Material provided:
------------------------------------

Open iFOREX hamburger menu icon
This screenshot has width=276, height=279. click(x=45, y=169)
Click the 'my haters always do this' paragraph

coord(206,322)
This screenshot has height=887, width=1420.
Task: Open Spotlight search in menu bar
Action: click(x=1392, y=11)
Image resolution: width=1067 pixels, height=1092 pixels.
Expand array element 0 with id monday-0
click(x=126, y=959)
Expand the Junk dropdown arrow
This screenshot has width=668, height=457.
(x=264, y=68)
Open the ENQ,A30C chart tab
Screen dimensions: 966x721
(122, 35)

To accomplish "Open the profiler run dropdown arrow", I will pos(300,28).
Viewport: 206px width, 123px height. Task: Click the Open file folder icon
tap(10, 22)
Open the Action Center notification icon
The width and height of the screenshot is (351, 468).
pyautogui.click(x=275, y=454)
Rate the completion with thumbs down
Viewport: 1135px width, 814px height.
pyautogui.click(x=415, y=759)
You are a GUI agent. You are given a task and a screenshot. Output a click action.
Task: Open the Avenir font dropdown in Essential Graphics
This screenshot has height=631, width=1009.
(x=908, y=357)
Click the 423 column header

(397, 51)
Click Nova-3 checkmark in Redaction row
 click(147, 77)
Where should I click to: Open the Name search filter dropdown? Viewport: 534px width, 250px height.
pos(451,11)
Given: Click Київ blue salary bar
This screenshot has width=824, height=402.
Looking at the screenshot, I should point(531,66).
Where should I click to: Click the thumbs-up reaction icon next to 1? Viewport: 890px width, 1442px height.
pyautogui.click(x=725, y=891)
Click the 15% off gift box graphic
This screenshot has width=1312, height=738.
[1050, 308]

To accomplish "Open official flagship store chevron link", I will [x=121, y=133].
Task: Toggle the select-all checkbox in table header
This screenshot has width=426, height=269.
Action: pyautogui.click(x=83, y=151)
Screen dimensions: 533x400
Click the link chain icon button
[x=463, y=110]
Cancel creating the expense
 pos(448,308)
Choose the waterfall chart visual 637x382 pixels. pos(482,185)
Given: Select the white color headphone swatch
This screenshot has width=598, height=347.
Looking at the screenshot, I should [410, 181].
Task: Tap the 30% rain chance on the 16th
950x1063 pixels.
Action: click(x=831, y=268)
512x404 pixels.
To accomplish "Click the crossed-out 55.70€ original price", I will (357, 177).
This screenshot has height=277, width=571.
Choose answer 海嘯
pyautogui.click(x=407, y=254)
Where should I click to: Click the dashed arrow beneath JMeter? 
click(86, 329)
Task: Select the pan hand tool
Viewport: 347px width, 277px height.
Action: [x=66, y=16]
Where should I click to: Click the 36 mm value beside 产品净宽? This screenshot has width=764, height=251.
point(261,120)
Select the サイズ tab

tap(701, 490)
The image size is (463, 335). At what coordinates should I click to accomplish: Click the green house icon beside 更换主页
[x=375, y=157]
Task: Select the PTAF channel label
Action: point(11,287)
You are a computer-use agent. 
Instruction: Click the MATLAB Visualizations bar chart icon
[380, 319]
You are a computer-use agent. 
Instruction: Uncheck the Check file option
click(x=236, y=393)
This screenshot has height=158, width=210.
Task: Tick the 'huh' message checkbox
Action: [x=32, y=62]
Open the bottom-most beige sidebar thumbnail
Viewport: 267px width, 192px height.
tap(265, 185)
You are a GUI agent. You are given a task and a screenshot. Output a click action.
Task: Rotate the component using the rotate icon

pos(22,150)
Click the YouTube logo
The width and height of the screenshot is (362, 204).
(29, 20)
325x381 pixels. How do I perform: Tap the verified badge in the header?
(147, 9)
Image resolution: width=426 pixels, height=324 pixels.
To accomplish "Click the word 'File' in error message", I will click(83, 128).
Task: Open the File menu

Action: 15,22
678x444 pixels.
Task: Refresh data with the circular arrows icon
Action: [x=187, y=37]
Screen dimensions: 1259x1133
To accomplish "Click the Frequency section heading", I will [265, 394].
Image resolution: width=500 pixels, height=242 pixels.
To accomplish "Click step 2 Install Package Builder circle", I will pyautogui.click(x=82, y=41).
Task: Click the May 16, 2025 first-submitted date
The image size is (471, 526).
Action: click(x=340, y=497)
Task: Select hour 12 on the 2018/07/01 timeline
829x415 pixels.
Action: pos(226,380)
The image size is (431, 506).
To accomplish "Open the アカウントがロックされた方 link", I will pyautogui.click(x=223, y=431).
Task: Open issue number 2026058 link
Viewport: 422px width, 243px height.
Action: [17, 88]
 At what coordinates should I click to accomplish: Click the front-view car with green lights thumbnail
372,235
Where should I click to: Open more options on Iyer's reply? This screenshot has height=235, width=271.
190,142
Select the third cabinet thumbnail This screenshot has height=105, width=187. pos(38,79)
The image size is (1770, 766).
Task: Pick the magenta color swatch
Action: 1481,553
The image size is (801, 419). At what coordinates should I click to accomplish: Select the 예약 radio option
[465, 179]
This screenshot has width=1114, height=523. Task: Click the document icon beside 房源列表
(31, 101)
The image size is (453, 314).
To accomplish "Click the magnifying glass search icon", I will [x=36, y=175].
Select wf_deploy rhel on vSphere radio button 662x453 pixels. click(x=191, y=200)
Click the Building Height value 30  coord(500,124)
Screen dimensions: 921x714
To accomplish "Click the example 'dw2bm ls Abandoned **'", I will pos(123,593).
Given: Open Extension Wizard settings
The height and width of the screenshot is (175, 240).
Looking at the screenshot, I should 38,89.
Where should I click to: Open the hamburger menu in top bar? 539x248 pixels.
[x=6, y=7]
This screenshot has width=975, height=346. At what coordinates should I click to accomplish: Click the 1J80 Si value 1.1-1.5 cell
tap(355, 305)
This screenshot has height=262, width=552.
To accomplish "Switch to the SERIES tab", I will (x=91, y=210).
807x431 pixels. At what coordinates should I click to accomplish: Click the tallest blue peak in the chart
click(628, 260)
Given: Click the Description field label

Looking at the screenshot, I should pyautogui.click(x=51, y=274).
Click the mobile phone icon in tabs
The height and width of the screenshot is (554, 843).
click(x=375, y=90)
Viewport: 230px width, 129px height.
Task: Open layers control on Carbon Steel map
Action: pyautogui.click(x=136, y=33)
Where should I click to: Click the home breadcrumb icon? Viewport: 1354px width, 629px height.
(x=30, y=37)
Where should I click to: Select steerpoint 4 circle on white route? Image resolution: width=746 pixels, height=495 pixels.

------------------------------------

Return every entry verbatim.

Solved problem:
Open iFOREX hamburger menu icon
This screenshot has width=276, height=279. click(x=45, y=169)
Click the 'my haters always do this' paragraph

coord(206,322)
This screenshot has height=887, width=1420.
Task: Open Spotlight search in menu bar
Action: click(x=1392, y=11)
Image resolution: width=1067 pixels, height=1092 pixels.
Expand array element 0 with id monday-0
click(x=126, y=959)
Expand the Junk dropdown arrow
This screenshot has width=668, height=457.
(x=264, y=68)
Open the ENQ,A30C chart tab
Screen dimensions: 966x721
(122, 35)

To accomplish "Open the profiler run dropdown arrow", I will pos(300,28).
Viewport: 206px width, 123px height. Task: Click the Open file folder icon
tap(10, 22)
Open the Action Center notification icon
The width and height of the screenshot is (351, 468).
pyautogui.click(x=275, y=454)
Rate the completion with thumbs down
Viewport: 1135px width, 814px height.
pyautogui.click(x=415, y=759)
You are a GUI agent. You are given a task and a screenshot. Output a click action.
Task: Open the Avenir font dropdown in Essential Graphics
This screenshot has height=631, width=1009.
(x=908, y=357)
Click the 423 column header

(397, 51)
Click Nova-3 checkmark in Redaction row
 click(147, 77)
Where should I click to: Open the Name search filter dropdown? Viewport: 534px width, 250px height.
pos(451,11)
Given: Click Київ blue salary bar
This screenshot has width=824, height=402.
Looking at the screenshot, I should point(531,66).
Where should I click to: Click the thumbs-up reaction icon next to 1? Viewport: 890px width, 1442px height.
pyautogui.click(x=725, y=891)
Click the 15% off gift box graphic
This screenshot has width=1312, height=738.
[1050, 308]

To accomplish "Open official flagship store chevron link", I will [x=121, y=133].
Task: Toggle the select-all checkbox in table header
This screenshot has width=426, height=269.
Action: pyautogui.click(x=83, y=151)
Screen dimensions: 533x400
Click the link chain icon button
[x=463, y=110]
Cancel creating the expense
 pos(448,308)
Choose the waterfall chart visual 637x382 pixels. pos(482,185)
Given: Select the white color headphone swatch
This screenshot has width=598, height=347.
Looking at the screenshot, I should [410, 181].
Task: Tap the 30% rain chance on the 16th
950x1063 pixels.
Action: click(x=831, y=268)
512x404 pixels.
To accomplish "Click the crossed-out 55.70€ original price", I will (357, 177).
This screenshot has height=277, width=571.
Choose answer 海嘯
pyautogui.click(x=407, y=254)
Where should I click to: Click the dashed arrow beneath JMeter? 
click(86, 329)
Task: Select the pan hand tool
Viewport: 347px width, 277px height.
Action: [x=66, y=16]
Where should I click to: Click the 36 mm value beside 产品净宽? This screenshot has width=764, height=251.
point(261,120)
Select the サイズ tab

tap(701, 490)
The image size is (463, 335). At what coordinates should I click to accomplish: Click the green house icon beside 更换主页
[x=375, y=157]
Task: Select the PTAF channel label
Action: point(11,287)
You are a computer-use agent. 
Instruction: Click the MATLAB Visualizations bar chart icon
[380, 319]
You are a computer-use agent. 
Instruction: Uncheck the Check file option
click(x=236, y=393)
This screenshot has height=158, width=210.
Task: Tick the 'huh' message checkbox
Action: [x=32, y=62]
Open the bottom-most beige sidebar thumbnail
Viewport: 267px width, 192px height.
tap(265, 185)
You are a GUI agent. You are given a task and a screenshot. Output a click action.
Task: Rotate the component using the rotate icon

pos(22,150)
Click the YouTube logo
The width and height of the screenshot is (362, 204).
(29, 20)
325x381 pixels. How do I perform: Tap the verified badge in the header?
(147, 9)
Image resolution: width=426 pixels, height=324 pixels.
To accomplish "Click the word 'File' in error message", I will click(83, 128).
Task: Open the File menu

Action: 15,22
678x444 pixels.
Task: Refresh data with the circular arrows icon
Action: [x=187, y=37]
Screen dimensions: 1259x1133
To accomplish "Click the Frequency section heading", I will [265, 394].
Image resolution: width=500 pixels, height=242 pixels.
To accomplish "Click step 2 Install Package Builder circle", I will pyautogui.click(x=82, y=41).
Task: Click the May 16, 2025 first-submitted date
The image size is (471, 526).
Action: click(x=340, y=497)
Task: Select hour 12 on the 2018/07/01 timeline
829x415 pixels.
Action: pos(226,380)
The image size is (431, 506).
To accomplish "Open the アカウントがロックされた方 link", I will pyautogui.click(x=223, y=431).
Task: Open issue number 2026058 link
Viewport: 422px width, 243px height.
Action: [17, 88]
 At what coordinates should I click to accomplish: Click the front-view car with green lights thumbnail
372,235
Where should I click to: Open more options on Iyer's reply? This screenshot has height=235, width=271.
190,142
Select the third cabinet thumbnail This screenshot has height=105, width=187. pos(38,79)
The image size is (1770, 766).
Task: Pick the magenta color swatch
Action: 1481,553
The image size is (801, 419). At what coordinates should I click to accomplish: Select the 예약 radio option
[465, 179]
This screenshot has width=1114, height=523. Task: Click the document icon beside 房源列表
(31, 101)
The image size is (453, 314).
To accomplish "Click the magnifying glass search icon", I will [x=36, y=175].
Select wf_deploy rhel on vSphere radio button 662x453 pixels. click(x=191, y=200)
Click the Building Height value 30  coord(500,124)
Screen dimensions: 921x714
To accomplish "Click the example 'dw2bm ls Abandoned **'", I will pos(123,593).
Given: Open Extension Wizard settings
The height and width of the screenshot is (175, 240).
Looking at the screenshot, I should 38,89.
Where should I click to: Open the hamburger menu in top bar? 539x248 pixels.
[x=6, y=7]
This screenshot has width=975, height=346. At what coordinates should I click to accomplish: Click the 1J80 Si value 1.1-1.5 cell
tap(355, 305)
This screenshot has height=262, width=552.
To accomplish "Switch to the SERIES tab", I will (x=91, y=210).
807x431 pixels. At what coordinates should I click to accomplish: Click the tallest blue peak in the chart
click(628, 260)
Given: Click the Description field label

Looking at the screenshot, I should pyautogui.click(x=51, y=274).
Click the mobile phone icon in tabs
The height and width of the screenshot is (554, 843).
click(x=375, y=90)
Viewport: 230px width, 129px height.
Task: Open layers control on Carbon Steel map
Action: pyautogui.click(x=136, y=33)
Where should I click to: Click the home breadcrumb icon? Viewport: 1354px width, 629px height.
(x=30, y=37)
Where should I click to: Select steerpoint 4 circle on white route? Image resolution: width=746 pixels, height=495 pixels.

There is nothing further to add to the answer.